The NHC said Dorian was moving west at 7mph, with “catastrophic conditions” expected across Grand Bahama later on Sunday.
“It’s going to be really, really bad for the Bahamas,” Colorado State University hurricane researcher Phil Klotzbach told the Associated Press, adding: “Abaco is going to get wiped.”
Hurricane hunter crews from the National Oceanic and Atmospheric Administration (Noaa) flying into the storm’s eyewall recorded winds gusting at more than 200mph, while an expected slowing in Dorian’s progress raised the prospect of the system stalling over the Bahamas for up to 48 hours and dumping up to 30 inches (76cm) of rain.
“It is not very often that we measure such strong winds,” NHC expert Lixion Avila said in an advisory issued at 5pm ET.
On Sunday morning, a significant change to the forecast by NHC experts brought the cyclone much closer to Florida’s south-eastern coast by Monday and Tuesday, prompting new hurricane and tropical storm force watches from just north of Miami to Sebastian inlet, 100 miles north of West Palm Beach. Dorian’s predicted path would then take it north, skirting the US coast towards Georgia and the Carolinas.
South Carolina’s governor, Henry McMaster, ordered the evacuation of his state’s entire coastline from Monday at noon.
Though Avila said later that “the official track forecast does not show landfall”, the forecaster added that “a small deviation to the left of the track could bring the intense core of the hurricane its dangerous winds closer to or on to the Florida coast”.
In Florida, some observers likened life at the mercy of the slow but unpredictable storm to being stalked by a turtle.

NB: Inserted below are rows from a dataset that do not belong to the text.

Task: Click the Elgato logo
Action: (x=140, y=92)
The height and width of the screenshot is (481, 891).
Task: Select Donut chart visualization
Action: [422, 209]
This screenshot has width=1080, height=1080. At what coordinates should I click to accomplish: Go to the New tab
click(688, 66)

“Since Dorian is forecast to slow down and turn northward as it approaches the coast,” Richard Pasch, senior adviser at the NGC, wrote in a morning advisory, “life-threatening storm surge and and dangerous hurricane-force winds are still possible along portions of the Florida east coast by the middle part of this week.
“There is an increasing risk of string winds and dangerous storm surge along the coasts of Georgia, South Carolina and North Carolina later this week.”

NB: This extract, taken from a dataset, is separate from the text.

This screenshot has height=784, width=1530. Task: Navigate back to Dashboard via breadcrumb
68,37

Trump sowed confusion earlier when he said incorrectly that Alabama would be hit by the storm, forcing the National Weather Service to issue an update. He later repeated the mistake at a press conference. He also repeated his claim that he was not sure he had “ever even heard of a category 5” hurricane.
Palm Beach officials have announced evacuation orders for coastal areas and mobile homes and said shelters were being opened because of the risk of a closer brush with Dorian than had been predicted. Counties further north, including Martin and Brevard, began evacuations on Saturday.
The increasing strength of the storm makes this the fourth consecutive year that at least one Atlantic cyclone has reached category 5, according to the NHC. Hurricane Matthew in 2016 followed a similar offshore track to Dorian’s expected path yet still caused hundreds of billions of dollars in damage and 47 deaths in the US from wind, storm surge and significant inland flooding.
In 2017 Irma and Maria tore through the Caribbean, the latter blamed for more than 3,000 deaths in Puerto Rico, and last year Hurricane Michael wrecked areas of the Florida Panhandle that are still struggling to recover.
Kevin McAleenan, the acting secretary of homeland security, told ABC’s This Week the president would lead “really a whole of government effort, and the president is going to make sure that we’re on the same page, that we’re tracking this, and that we’re going to be ready”.
The Trump administration recently ordered a transfer of funds from the Federal Emergency Management Agency (Fema), which has been criticised for its reaction to recent hurricanes, particularly in Puerto Rico.
Kevin McAleenan, the acting secretary of homeland security, said no funds had yet been transferred but insisted that “any potential transfers will not impact our ability to respond to this storm or any other storms in the rest of the hurricane season”.